[What the task asks]
Give the entries back exactly, dropping each image.

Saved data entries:
#####
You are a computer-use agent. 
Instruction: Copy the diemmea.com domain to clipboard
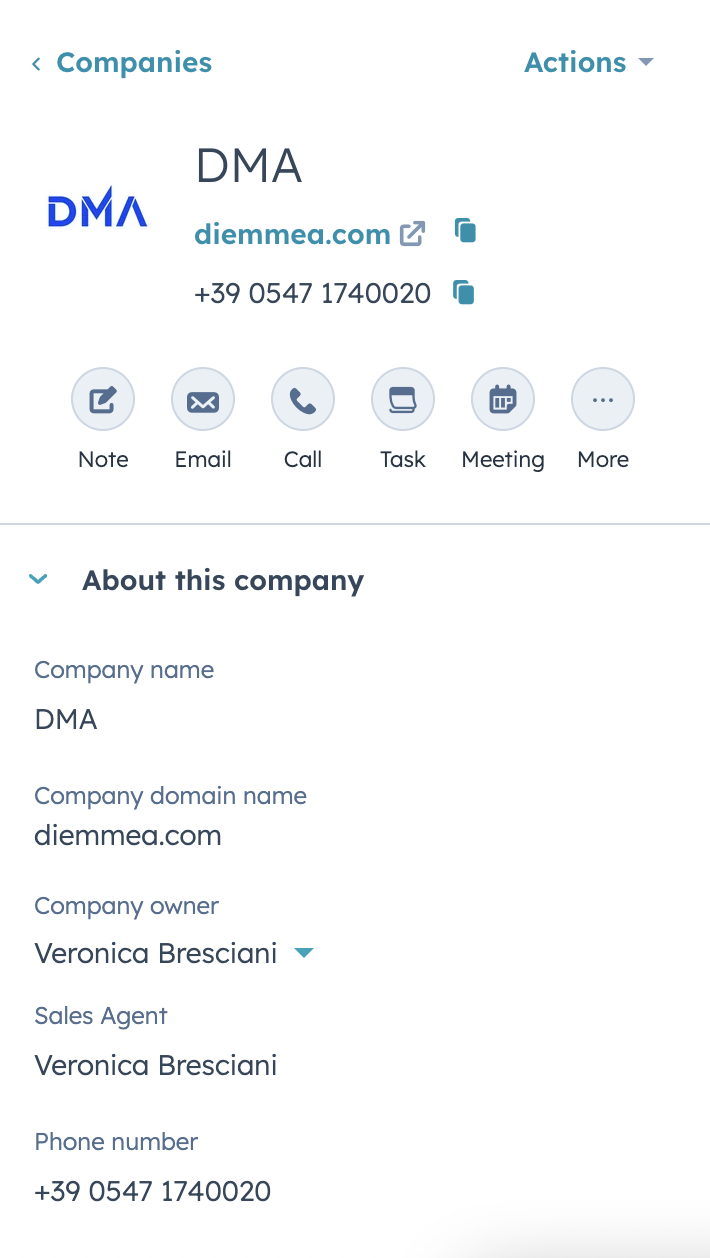(465, 231)
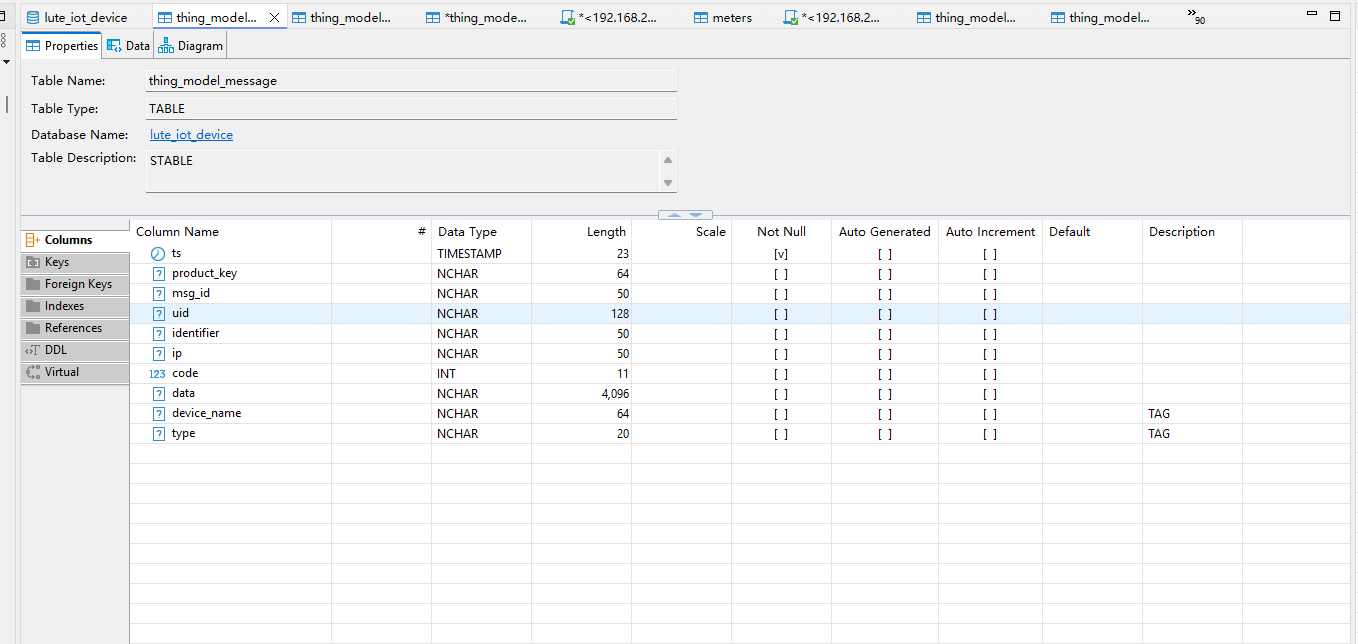Close the thing_model_message tab

274,18
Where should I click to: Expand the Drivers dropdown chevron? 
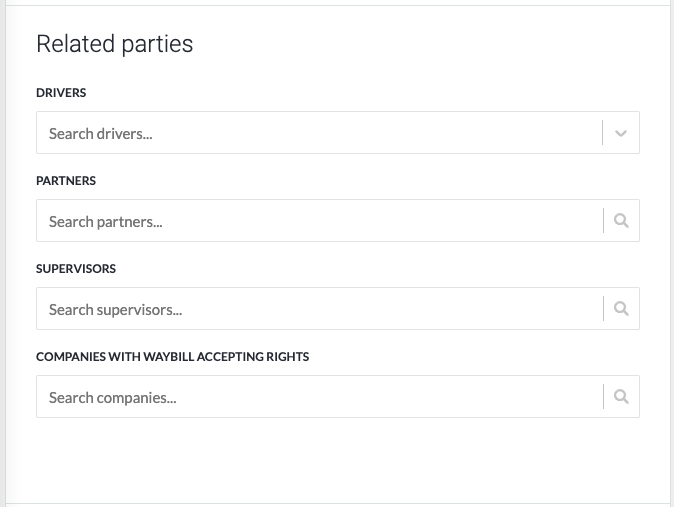click(621, 133)
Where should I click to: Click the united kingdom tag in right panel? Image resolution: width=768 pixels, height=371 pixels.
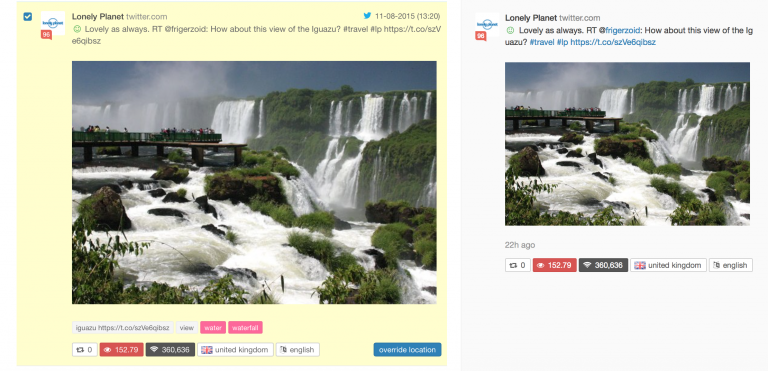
#####
[Finished exercise]
You are a computer-use agent. 
Instruction: Copy the diemmea.com domain to clipboard
(465, 231)
Close the thing_model_message tab

274,18
Where should I click to: Expand the Drivers dropdown chevron? 
click(621, 133)
Where should I click to: Click the united kingdom tag in right panel? Image resolution: width=768 pixels, height=371 pixels.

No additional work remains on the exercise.